EXERCISE OBJECTIVE =>
Rewrite the records starting with the line that contains "Describe the element at coordinates (1054, 1639)" and going on through the line that contains "(844, 1074).", swapping "particular" for "specific" and changing nothing else. Return only those lines.

RECORD EXCERPTS =>
***

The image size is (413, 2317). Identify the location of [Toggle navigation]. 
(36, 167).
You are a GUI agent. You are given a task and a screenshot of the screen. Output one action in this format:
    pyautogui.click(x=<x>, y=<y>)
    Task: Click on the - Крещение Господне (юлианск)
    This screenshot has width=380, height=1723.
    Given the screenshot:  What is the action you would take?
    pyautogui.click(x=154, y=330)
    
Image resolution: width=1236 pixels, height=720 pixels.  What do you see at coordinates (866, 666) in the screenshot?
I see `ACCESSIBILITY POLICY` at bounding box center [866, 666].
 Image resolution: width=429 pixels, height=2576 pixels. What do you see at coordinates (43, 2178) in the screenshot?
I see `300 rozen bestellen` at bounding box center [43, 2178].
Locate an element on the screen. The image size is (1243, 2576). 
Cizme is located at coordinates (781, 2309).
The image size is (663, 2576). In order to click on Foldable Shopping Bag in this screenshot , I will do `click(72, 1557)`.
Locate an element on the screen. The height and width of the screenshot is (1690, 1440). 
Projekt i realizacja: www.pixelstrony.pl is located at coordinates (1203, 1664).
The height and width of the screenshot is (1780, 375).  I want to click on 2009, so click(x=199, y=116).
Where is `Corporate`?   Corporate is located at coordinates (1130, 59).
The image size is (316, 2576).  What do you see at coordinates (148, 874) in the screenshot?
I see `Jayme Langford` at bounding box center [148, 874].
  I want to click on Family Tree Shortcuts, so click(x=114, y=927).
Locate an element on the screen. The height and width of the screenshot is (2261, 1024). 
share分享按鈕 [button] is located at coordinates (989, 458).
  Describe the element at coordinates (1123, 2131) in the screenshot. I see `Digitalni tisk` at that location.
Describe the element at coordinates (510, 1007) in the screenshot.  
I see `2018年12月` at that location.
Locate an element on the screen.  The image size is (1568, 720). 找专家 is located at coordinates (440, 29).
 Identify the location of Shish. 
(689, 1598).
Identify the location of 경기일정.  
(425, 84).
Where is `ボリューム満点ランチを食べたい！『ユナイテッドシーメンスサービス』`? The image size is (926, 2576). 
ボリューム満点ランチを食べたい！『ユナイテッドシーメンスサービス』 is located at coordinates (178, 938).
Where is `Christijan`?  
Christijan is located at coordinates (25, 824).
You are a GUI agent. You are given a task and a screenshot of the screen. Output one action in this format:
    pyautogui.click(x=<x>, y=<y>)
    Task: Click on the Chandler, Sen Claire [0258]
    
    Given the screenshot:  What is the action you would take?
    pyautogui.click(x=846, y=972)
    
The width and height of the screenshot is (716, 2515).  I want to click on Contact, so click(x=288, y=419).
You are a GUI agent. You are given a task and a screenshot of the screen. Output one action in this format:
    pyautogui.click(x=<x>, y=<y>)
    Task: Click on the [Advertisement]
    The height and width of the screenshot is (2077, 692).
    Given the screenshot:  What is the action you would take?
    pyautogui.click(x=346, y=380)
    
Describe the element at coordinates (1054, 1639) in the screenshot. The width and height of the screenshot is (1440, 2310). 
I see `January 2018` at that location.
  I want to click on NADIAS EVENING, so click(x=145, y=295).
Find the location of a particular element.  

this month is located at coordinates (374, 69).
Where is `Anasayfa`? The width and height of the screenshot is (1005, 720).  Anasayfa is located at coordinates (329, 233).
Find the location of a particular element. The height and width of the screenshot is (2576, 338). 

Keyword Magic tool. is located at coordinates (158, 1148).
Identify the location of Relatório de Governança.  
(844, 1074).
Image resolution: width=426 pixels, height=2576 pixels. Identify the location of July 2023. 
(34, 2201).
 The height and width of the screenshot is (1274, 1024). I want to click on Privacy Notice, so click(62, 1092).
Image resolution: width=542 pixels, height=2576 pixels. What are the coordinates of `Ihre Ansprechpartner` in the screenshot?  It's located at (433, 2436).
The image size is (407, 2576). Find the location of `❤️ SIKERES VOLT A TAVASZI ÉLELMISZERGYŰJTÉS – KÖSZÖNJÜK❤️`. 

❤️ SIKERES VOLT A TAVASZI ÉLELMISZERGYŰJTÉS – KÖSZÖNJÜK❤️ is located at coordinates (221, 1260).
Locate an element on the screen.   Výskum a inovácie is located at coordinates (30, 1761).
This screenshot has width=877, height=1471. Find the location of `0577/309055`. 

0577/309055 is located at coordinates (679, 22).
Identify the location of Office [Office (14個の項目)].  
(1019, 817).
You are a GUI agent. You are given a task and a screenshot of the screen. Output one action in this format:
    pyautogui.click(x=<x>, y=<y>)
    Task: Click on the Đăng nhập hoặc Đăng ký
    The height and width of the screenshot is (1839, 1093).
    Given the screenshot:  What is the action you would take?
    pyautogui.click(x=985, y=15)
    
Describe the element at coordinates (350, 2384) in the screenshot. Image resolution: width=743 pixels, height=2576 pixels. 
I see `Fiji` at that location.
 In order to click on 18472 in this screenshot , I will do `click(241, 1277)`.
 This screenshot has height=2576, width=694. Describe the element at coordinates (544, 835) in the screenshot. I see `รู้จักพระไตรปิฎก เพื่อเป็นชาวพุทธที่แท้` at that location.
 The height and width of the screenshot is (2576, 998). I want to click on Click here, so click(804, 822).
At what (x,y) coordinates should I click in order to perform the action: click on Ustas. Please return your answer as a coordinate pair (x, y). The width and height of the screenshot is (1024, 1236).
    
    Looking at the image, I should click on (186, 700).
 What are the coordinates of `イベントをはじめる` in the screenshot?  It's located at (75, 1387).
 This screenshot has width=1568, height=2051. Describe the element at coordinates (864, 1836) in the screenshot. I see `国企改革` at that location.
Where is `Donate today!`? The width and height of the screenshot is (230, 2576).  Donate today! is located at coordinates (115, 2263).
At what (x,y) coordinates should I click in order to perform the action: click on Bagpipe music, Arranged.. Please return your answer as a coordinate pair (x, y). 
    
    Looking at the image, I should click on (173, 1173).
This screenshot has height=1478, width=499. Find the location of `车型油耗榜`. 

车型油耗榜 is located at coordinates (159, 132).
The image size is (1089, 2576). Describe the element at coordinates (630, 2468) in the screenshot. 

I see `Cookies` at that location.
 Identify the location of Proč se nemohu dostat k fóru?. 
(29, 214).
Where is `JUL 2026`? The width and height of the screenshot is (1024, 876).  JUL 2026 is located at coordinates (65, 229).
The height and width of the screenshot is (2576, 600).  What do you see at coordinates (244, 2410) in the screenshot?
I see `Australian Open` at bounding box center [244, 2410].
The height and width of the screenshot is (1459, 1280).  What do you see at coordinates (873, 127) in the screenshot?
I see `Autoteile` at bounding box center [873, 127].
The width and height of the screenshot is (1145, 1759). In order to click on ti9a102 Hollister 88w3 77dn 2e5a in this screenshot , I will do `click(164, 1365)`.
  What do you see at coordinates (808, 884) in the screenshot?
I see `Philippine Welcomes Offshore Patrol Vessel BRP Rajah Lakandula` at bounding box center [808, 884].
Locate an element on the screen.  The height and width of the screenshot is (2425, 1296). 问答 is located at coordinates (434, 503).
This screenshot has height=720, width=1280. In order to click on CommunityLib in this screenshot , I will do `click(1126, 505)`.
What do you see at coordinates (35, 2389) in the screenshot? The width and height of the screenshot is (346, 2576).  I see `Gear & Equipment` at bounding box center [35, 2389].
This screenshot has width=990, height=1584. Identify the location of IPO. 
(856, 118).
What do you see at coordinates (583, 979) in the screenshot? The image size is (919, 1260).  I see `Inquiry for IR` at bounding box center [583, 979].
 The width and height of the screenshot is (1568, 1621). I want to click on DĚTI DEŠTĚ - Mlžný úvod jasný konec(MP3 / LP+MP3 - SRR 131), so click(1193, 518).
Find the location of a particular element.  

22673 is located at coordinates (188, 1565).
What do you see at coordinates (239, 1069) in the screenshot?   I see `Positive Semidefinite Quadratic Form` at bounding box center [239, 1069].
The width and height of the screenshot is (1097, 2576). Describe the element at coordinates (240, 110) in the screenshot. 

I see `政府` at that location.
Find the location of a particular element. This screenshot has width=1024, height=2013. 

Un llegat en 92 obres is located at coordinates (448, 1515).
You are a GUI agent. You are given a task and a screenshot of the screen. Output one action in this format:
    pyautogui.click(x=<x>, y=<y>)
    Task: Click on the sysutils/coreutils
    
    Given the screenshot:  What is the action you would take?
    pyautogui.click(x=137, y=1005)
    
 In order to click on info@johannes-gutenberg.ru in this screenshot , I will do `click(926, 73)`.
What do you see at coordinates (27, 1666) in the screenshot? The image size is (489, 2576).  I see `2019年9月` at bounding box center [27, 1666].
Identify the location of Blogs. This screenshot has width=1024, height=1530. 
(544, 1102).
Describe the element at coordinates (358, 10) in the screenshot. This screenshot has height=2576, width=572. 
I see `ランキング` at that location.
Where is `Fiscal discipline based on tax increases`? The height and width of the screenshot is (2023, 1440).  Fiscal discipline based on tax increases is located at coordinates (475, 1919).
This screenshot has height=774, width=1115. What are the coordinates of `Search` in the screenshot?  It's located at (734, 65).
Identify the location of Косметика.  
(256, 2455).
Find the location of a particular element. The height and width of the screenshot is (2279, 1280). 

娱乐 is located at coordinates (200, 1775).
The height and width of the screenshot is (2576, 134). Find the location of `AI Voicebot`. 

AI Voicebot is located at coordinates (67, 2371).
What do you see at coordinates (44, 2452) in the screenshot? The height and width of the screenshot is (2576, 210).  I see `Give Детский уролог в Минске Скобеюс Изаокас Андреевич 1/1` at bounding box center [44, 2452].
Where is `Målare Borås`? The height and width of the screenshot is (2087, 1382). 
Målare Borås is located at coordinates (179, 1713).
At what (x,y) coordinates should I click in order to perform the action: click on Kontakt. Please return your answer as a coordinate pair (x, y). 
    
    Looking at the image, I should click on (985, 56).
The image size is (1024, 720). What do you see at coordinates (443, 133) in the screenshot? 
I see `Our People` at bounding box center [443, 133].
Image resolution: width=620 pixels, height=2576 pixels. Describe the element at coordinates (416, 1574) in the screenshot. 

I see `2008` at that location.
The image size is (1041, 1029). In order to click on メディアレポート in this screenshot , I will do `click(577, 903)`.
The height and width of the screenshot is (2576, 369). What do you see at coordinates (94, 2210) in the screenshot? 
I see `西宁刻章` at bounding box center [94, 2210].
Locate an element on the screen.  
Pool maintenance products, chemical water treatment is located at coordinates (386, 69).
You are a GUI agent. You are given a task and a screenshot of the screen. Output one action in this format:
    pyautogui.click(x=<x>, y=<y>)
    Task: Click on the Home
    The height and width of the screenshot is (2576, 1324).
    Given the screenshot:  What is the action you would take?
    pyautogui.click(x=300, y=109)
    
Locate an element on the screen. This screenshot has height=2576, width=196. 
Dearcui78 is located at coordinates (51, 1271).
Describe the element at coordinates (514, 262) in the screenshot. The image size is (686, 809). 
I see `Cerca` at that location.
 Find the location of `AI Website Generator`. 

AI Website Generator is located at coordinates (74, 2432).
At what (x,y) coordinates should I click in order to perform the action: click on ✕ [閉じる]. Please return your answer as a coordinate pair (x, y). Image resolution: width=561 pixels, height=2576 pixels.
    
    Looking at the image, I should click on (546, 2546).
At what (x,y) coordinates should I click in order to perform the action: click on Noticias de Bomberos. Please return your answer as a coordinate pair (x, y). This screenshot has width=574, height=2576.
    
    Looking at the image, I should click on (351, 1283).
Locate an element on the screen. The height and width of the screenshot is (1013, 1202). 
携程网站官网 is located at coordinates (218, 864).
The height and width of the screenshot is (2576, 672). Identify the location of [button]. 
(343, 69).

***

RESULT BELOW =>
Describe the element at coordinates (1054, 1639) in the screenshot. The width and height of the screenshot is (1440, 2310). 
I see `January 2018` at that location.
  I want to click on NADIAS EVENING, so click(x=145, y=295).
Find the location of a specific element.  

this month is located at coordinates (374, 69).
Where is `Anasayfa`? The width and height of the screenshot is (1005, 720).  Anasayfa is located at coordinates (329, 233).
Find the location of a specific element. The height and width of the screenshot is (2576, 338). 

Keyword Magic tool. is located at coordinates (158, 1148).
Identify the location of Relatório de Governança.  
(844, 1074).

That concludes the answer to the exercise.